The Department of Government Enablement has highlighted a significant step forward in Abu Dhabi’s ambition to become the world’s first AI-native government by 2027, reflecting coordinated progress across digital services, infrastructure and workforce development.
During 2025, the emirate moved decisively from strategy to execution, scaling up sovereign digital infrastructure, deploying practical AI use cases and investing heavily in talent and skills development.
A people-centric philosophy underpins these efforts, as outlined in the Abu Dhabi Government Digital Strategy 2025–2027, which prioritises trust, accessibility and empathy alongside technological advancement.
Launched in January 2025, the strategy is backed by AED13bn (USD 3.54bn) and focuses on fully digitising government operations, deploying more than 200 AI solutions, migrating services to a sovereign cloud and implementing a unified enterprise resource planning framework.
The initiative is expected to contribute AED24bn (USD 6.53bn) to Abu Dhabi’s GDP and generate approximately 5,000 jobs, supported by a long-term skills agenda aimed at strengthening leadership capabilities and digital confidence across government.
Ahmed Tamim Hisham Al Kuttab noted that AI is becoming embedded in everyday government operations, helping to modernise services and improve quality of life while laying the foundations for a future-ready public sector.
The TAMM super-app emerged as a flagship example of Abu Dhabi’s digital leadership in 2025, earning international recognition, including top honours at the UN-backed WSIS Prizes, and serving millions of users across multiple languages.
Powered by artificial intelligence, TAMM now resolves 95 per cent of user requests automatically, with conversational AI handling nearly two million service interactions, while its AutoGov feature streamlines routine tasks such as renewals and appointments.
Workforce transformation has been central to this progress, with 95 per cent of public sector employees completing AI training in 2025, positioning Abu Dhabi as one of the most AI-literate governments globally.

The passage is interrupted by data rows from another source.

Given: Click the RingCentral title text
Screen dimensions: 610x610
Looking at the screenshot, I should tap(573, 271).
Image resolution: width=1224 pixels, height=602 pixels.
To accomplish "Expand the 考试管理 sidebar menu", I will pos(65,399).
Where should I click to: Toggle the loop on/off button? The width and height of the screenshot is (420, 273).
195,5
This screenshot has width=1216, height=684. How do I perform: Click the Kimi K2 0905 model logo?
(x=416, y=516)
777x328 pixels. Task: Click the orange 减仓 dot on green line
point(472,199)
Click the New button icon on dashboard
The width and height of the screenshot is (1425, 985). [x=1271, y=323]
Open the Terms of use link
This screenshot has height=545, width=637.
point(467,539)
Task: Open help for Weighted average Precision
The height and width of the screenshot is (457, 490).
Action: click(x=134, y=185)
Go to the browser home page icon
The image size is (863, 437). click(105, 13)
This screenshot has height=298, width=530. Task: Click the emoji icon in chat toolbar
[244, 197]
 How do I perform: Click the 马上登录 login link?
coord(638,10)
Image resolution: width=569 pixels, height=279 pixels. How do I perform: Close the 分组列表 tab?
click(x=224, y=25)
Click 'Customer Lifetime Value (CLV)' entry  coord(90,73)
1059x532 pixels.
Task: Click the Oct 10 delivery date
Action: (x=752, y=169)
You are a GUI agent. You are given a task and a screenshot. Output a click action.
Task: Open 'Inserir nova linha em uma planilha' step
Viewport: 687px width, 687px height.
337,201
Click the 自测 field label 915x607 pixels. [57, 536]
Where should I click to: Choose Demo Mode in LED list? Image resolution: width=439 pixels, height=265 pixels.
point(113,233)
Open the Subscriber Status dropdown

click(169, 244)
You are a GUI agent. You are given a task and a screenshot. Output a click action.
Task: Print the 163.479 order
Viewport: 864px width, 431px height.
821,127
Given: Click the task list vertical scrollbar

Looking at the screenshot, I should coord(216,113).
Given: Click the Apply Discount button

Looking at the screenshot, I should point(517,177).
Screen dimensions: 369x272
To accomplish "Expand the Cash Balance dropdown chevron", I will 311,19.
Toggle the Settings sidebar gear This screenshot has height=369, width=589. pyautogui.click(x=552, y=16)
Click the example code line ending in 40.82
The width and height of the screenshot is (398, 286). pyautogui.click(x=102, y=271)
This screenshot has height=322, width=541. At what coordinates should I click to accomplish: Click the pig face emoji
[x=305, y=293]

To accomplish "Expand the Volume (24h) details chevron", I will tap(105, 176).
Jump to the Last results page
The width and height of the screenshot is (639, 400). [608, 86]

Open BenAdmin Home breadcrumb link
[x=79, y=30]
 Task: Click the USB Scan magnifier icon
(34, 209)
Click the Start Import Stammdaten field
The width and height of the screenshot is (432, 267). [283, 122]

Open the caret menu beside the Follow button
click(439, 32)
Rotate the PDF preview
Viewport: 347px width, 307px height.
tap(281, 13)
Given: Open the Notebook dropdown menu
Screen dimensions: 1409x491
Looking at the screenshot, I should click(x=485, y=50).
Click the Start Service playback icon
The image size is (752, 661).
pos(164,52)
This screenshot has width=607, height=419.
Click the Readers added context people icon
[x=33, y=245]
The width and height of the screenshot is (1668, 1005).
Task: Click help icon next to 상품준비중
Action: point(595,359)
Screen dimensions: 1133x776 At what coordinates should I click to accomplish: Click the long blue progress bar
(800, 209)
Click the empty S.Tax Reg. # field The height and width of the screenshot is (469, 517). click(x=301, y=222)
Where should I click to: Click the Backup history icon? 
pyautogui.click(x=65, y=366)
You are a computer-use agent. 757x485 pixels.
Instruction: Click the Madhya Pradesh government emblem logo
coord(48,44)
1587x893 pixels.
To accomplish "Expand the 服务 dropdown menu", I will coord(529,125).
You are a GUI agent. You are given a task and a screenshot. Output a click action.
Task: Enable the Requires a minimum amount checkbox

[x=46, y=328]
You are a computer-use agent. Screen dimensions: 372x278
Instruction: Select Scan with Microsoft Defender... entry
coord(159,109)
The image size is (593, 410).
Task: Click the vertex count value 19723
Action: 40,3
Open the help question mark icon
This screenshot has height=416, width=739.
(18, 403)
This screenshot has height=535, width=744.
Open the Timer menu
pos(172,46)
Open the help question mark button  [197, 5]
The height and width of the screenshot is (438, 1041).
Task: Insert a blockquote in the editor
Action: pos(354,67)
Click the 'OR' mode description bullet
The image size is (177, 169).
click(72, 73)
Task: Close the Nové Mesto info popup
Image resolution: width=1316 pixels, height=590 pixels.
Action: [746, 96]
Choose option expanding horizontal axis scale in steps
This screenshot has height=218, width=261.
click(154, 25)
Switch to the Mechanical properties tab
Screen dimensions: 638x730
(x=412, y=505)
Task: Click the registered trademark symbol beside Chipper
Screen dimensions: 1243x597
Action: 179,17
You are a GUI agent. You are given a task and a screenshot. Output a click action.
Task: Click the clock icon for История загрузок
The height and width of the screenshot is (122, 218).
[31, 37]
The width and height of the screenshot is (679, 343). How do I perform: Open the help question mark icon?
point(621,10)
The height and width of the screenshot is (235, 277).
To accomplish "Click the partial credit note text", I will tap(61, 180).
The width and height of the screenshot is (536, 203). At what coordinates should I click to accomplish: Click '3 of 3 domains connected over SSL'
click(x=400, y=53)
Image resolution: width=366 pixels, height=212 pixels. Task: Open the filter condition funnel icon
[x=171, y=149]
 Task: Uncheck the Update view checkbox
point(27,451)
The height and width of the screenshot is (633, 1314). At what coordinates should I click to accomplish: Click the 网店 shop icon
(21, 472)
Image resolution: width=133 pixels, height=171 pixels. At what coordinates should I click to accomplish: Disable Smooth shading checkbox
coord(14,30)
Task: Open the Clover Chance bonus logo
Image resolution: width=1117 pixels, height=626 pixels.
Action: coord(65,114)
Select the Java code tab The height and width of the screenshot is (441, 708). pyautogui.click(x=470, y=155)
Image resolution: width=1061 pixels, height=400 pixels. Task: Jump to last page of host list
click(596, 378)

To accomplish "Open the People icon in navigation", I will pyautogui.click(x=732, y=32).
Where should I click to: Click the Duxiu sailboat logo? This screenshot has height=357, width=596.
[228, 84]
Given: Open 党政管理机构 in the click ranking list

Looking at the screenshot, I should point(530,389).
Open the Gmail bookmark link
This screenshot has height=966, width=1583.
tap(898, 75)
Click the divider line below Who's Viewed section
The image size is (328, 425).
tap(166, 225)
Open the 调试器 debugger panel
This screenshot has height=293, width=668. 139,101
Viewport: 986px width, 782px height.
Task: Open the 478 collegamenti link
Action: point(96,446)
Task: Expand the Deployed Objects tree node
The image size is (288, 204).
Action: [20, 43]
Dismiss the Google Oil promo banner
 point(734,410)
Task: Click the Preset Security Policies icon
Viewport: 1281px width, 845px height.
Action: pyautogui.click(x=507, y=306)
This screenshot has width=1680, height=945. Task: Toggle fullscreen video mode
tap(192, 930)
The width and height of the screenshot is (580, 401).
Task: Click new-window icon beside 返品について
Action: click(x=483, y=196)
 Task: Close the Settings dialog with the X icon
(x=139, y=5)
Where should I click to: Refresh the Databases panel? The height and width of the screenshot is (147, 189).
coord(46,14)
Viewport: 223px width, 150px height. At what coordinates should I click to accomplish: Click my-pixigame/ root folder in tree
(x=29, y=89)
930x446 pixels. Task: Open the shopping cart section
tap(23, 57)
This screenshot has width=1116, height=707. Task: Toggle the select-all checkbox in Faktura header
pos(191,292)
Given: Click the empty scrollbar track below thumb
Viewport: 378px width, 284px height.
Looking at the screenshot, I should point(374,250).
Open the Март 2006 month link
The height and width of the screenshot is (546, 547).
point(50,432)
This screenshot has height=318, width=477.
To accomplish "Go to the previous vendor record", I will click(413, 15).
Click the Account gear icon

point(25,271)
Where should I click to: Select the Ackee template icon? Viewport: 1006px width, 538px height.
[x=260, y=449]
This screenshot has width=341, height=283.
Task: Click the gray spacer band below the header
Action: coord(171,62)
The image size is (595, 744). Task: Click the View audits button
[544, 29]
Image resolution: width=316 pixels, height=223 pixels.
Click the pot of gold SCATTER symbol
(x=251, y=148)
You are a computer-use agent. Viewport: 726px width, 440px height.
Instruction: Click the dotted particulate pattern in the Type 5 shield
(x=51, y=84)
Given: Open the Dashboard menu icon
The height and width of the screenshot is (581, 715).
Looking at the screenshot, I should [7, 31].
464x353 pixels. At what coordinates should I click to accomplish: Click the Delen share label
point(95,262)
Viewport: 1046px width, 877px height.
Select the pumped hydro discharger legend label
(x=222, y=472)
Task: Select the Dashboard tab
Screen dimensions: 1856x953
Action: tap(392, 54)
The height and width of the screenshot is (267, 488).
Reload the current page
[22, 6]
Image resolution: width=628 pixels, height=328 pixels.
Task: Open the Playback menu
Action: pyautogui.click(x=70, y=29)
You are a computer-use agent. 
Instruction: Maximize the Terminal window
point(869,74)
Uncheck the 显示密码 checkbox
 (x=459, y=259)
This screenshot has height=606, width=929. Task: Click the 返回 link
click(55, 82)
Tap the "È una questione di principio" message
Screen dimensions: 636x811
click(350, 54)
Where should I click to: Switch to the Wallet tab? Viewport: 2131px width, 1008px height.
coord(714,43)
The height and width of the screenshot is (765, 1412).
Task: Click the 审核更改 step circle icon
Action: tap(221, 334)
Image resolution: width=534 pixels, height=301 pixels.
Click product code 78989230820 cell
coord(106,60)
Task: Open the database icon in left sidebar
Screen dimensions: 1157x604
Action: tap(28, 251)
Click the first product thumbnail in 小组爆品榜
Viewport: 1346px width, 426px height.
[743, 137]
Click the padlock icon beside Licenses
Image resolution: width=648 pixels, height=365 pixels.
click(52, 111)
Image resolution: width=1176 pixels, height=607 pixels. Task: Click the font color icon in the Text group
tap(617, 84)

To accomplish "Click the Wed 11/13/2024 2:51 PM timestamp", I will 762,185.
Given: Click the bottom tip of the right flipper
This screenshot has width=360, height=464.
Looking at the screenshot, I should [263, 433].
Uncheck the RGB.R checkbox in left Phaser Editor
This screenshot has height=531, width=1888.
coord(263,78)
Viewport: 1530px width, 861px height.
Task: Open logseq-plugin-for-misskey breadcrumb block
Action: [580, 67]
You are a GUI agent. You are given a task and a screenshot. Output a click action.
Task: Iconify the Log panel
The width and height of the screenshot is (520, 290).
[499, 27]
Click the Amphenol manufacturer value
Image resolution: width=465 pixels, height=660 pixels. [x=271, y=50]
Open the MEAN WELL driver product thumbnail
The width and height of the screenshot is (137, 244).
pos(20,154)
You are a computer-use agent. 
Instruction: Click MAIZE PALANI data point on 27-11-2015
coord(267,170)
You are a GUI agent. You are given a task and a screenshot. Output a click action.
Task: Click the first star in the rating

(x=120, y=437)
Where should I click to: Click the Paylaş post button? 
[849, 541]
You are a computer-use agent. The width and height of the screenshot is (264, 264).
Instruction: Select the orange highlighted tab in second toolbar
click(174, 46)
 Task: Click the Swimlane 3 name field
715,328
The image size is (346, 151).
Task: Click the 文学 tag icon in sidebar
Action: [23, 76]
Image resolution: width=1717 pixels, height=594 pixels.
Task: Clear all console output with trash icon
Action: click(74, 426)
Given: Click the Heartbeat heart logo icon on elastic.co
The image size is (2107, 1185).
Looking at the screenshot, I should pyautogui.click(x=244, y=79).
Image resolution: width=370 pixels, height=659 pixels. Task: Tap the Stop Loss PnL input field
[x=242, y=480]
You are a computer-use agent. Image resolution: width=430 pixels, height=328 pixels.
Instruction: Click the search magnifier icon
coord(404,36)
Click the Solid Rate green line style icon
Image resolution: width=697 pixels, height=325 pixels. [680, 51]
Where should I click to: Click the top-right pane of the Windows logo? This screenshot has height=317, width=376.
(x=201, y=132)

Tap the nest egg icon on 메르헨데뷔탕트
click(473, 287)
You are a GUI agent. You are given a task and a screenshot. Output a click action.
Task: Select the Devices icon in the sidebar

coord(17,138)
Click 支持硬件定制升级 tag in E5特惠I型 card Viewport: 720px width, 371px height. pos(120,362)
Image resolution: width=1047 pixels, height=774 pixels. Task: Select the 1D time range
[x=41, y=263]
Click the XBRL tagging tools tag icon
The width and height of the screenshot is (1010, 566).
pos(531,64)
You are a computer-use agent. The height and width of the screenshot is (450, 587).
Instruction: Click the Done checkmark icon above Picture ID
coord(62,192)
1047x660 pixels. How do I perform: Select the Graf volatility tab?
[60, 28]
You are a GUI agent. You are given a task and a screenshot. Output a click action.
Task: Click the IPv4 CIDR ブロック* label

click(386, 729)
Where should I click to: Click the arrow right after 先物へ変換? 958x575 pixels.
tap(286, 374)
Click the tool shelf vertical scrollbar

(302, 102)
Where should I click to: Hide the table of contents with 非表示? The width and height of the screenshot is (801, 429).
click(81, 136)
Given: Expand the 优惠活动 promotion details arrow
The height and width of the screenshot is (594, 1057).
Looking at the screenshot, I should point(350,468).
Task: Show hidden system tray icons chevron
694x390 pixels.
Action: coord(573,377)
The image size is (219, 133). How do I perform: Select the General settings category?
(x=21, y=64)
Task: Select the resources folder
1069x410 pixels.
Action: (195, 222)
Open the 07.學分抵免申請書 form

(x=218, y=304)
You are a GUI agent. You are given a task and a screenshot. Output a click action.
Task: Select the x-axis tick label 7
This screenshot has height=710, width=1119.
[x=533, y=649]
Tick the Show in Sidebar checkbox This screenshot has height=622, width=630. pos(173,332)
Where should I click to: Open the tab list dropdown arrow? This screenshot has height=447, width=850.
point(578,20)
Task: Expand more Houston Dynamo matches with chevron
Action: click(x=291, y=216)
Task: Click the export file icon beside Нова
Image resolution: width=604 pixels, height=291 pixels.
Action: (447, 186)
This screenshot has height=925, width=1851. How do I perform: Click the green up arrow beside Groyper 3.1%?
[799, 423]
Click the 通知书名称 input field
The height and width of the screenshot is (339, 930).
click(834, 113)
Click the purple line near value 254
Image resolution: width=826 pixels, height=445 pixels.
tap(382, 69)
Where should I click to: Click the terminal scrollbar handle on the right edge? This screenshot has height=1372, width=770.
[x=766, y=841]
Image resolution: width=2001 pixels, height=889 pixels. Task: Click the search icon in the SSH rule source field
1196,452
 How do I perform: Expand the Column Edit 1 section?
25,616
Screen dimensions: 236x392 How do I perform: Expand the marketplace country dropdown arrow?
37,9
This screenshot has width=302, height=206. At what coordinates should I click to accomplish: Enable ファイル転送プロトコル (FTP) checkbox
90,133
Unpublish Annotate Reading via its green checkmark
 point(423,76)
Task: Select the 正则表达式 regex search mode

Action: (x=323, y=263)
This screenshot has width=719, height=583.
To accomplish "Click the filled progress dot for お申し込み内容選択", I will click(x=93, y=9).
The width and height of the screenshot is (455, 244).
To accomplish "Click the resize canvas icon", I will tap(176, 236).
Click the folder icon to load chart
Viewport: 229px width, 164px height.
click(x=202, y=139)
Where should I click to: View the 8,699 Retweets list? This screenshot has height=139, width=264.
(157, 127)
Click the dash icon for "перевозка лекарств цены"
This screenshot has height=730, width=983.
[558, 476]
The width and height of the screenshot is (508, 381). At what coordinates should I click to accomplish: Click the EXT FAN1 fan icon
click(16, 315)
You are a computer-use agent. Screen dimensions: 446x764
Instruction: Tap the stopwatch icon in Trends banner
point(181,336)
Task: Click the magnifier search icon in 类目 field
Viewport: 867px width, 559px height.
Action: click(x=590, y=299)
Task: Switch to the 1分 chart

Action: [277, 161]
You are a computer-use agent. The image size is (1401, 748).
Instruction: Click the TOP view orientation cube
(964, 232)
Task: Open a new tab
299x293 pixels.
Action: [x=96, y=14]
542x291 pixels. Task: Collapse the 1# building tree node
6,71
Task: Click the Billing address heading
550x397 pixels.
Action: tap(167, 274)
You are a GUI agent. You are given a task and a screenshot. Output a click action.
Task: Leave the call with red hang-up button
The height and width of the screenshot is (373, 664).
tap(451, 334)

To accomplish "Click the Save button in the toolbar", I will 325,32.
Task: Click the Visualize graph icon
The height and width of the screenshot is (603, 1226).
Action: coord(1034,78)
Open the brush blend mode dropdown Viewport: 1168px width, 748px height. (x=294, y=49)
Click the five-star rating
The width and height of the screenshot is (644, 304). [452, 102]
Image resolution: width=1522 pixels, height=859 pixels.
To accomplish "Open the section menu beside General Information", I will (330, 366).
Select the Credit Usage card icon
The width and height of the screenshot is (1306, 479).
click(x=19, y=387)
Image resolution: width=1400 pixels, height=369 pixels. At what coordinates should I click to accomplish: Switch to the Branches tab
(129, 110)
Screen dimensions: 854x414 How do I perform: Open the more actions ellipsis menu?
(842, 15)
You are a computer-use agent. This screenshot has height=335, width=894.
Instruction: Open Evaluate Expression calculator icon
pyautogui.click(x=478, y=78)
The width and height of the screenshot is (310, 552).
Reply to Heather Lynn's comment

The year also saw the rollout of leadership development programmes, the appointment of Chief Digital and AI Officers across entities, and the establishment of community AI hubs to build foundational skills among citizens.
Wesam Lootah emphasised that collaboration among more than 40 government entities is accelerating digital transformation, enabling secure digital identity systems, sovereign cloud adoption and more proactive, people-focused services.
Abu Dhabi’s technology ambitions were further showcased at GITEX Global 2025, where thousands of visitors engaged with demonstrations of AI initiatives, expanded sovereign cloud capabilities and unified, AI-ready data infrastructure.